### [Do this]
Rewrite the data from the line with "1912x944 pixels." through the end of the data, both included, with the requests kept and every coordinate in the answers shifted up by 75.

### [Extracted data]

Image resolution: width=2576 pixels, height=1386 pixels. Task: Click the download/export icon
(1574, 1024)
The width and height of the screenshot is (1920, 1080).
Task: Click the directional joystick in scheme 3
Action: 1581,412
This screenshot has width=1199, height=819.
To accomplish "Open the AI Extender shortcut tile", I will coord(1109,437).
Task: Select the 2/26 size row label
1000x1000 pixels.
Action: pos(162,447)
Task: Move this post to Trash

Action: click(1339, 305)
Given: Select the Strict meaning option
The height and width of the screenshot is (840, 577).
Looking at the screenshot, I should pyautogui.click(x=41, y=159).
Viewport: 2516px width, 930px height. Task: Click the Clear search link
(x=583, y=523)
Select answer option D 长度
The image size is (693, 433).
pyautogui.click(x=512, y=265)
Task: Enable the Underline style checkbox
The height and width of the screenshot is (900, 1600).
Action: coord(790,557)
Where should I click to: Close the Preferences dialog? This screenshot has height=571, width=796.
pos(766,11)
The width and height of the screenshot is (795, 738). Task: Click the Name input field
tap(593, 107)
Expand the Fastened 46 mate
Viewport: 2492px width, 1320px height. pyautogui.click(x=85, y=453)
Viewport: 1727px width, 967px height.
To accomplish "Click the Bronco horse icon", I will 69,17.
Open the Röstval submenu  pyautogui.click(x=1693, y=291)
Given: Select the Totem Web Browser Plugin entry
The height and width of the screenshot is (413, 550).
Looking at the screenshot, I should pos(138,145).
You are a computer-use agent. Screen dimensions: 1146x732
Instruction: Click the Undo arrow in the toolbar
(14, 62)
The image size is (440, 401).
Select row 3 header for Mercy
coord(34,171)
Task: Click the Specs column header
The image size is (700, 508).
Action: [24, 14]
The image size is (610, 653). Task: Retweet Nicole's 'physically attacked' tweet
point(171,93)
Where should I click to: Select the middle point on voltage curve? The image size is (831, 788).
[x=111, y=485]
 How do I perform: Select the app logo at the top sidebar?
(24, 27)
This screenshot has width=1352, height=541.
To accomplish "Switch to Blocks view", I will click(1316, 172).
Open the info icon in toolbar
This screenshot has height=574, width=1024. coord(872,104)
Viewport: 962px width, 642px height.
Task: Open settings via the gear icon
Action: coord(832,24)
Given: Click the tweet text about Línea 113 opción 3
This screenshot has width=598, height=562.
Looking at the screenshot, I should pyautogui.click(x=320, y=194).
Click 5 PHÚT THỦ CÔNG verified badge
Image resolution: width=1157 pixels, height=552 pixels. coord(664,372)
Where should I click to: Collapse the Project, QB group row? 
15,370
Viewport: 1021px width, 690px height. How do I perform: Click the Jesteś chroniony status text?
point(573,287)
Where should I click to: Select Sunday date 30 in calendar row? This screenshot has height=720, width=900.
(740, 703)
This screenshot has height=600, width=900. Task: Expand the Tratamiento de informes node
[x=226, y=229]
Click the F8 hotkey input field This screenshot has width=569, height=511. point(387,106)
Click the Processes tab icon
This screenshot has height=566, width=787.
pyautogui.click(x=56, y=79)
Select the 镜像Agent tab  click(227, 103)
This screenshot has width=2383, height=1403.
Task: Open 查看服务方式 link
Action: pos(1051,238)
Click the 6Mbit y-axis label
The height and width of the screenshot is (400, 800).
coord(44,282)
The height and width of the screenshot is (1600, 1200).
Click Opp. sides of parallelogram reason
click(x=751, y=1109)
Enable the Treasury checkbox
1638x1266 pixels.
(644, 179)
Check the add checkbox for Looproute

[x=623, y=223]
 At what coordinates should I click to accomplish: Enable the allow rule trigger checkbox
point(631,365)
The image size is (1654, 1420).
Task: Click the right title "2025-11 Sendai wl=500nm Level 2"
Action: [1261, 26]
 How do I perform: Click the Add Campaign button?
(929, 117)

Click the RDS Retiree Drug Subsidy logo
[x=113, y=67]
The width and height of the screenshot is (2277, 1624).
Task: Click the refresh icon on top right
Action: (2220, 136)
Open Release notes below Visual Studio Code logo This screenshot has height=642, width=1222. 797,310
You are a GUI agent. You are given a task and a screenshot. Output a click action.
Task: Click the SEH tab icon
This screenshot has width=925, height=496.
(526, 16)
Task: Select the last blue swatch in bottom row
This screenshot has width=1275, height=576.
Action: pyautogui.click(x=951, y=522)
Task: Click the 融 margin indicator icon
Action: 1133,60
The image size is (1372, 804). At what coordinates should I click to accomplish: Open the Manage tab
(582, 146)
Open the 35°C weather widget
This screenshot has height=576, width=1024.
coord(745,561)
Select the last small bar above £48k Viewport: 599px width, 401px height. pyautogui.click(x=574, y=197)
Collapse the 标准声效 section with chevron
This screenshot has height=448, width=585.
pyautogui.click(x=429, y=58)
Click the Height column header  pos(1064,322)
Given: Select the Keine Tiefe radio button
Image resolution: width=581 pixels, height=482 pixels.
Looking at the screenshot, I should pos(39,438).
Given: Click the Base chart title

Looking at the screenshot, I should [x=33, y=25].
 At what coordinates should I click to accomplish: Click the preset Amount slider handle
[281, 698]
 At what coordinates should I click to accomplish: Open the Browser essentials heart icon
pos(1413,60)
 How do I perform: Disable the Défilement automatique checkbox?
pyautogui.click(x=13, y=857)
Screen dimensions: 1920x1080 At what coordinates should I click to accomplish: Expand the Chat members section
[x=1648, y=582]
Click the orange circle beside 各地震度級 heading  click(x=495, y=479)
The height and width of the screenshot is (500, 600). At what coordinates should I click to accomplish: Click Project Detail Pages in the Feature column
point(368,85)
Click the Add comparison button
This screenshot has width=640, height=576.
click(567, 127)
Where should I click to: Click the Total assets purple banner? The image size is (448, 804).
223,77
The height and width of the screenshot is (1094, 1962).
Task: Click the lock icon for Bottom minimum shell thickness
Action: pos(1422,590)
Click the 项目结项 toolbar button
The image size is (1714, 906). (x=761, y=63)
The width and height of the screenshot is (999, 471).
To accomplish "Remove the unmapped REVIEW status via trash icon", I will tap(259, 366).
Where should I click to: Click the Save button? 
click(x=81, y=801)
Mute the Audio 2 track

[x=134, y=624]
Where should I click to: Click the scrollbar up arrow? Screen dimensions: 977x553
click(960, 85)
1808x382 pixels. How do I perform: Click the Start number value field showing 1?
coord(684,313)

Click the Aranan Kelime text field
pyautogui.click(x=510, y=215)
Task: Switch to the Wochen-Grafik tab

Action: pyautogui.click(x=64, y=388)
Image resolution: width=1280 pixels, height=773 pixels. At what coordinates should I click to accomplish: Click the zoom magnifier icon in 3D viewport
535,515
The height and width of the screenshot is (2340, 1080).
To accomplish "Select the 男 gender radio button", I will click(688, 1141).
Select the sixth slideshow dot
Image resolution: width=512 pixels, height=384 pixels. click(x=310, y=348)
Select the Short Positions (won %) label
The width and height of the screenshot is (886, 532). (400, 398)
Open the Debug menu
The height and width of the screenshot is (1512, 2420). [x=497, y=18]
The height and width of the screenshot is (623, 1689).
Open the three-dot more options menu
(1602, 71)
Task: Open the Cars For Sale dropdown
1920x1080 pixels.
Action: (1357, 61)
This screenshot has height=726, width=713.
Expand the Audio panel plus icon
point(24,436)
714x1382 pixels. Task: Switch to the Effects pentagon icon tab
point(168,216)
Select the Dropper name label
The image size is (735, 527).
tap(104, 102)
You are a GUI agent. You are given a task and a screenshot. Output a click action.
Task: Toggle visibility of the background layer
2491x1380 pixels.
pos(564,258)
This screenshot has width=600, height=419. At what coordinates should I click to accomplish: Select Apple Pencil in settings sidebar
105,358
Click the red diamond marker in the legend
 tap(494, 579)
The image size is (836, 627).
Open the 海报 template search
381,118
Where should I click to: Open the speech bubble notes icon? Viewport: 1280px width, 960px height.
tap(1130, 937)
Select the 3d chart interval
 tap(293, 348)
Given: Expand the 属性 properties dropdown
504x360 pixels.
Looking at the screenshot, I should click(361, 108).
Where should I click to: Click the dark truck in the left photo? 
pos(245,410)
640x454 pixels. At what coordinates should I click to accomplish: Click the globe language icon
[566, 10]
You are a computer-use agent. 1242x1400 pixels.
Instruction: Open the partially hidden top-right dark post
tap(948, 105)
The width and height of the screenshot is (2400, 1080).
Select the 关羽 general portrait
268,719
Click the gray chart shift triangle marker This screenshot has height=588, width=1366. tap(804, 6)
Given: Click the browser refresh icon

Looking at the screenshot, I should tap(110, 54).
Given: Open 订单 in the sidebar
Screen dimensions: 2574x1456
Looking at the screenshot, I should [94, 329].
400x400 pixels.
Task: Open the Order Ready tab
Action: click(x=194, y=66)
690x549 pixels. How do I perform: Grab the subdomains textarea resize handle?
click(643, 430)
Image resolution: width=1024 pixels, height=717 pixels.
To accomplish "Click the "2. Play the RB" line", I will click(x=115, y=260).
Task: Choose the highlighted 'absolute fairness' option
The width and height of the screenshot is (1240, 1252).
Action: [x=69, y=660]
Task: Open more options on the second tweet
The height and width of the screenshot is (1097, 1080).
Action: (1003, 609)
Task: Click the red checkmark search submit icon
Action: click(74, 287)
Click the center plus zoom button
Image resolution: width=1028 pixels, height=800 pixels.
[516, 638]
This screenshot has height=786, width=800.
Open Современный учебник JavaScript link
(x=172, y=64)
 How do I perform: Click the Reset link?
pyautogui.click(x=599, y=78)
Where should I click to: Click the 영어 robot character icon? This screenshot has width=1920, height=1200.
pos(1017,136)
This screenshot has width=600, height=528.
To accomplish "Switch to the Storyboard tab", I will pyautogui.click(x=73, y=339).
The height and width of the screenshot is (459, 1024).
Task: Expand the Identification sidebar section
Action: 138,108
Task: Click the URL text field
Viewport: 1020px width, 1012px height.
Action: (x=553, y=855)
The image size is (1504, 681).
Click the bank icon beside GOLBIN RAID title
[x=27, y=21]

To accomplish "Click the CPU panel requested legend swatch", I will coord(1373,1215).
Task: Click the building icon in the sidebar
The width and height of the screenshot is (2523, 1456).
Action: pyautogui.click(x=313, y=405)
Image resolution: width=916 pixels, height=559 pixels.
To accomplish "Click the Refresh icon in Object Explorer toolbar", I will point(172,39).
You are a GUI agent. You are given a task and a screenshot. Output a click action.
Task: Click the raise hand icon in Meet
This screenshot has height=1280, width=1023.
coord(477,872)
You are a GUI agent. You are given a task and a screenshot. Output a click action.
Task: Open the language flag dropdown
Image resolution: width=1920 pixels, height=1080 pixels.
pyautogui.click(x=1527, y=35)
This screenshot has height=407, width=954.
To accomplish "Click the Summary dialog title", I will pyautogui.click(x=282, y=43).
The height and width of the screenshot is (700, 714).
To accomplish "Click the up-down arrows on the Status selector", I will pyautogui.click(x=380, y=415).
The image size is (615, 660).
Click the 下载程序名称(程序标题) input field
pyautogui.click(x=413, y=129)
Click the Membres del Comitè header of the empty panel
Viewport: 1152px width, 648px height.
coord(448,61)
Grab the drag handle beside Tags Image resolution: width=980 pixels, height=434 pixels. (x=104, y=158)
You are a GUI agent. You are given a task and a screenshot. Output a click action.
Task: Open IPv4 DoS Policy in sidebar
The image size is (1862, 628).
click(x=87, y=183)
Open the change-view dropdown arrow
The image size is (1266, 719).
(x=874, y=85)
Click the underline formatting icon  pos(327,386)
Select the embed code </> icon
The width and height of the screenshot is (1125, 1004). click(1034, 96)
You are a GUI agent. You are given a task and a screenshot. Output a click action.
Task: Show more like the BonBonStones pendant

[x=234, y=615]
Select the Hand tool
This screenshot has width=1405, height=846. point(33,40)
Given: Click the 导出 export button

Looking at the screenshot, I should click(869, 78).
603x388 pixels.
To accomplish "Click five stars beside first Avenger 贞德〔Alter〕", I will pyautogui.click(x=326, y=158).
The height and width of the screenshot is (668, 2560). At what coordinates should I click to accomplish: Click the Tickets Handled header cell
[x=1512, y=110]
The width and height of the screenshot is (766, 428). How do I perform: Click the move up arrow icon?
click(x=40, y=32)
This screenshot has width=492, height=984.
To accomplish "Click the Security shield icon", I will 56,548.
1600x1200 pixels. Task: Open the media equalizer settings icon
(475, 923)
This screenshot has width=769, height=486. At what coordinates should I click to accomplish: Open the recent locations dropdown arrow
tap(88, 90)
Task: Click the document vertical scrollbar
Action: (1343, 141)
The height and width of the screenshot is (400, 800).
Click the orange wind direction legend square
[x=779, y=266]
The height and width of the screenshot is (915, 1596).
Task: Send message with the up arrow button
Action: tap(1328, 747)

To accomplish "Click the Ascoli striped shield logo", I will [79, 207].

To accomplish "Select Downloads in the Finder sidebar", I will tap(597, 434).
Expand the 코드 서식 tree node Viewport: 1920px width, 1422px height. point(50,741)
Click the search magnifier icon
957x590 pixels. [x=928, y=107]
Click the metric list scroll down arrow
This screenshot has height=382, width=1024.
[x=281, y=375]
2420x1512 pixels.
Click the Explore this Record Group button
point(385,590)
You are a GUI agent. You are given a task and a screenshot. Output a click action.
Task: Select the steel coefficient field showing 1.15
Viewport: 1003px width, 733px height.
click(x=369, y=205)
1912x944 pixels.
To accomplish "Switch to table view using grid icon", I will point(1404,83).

### [Complete output]
1912x944 pixels.
To accomplish "Switch to table view using grid icon", I will point(1479,158).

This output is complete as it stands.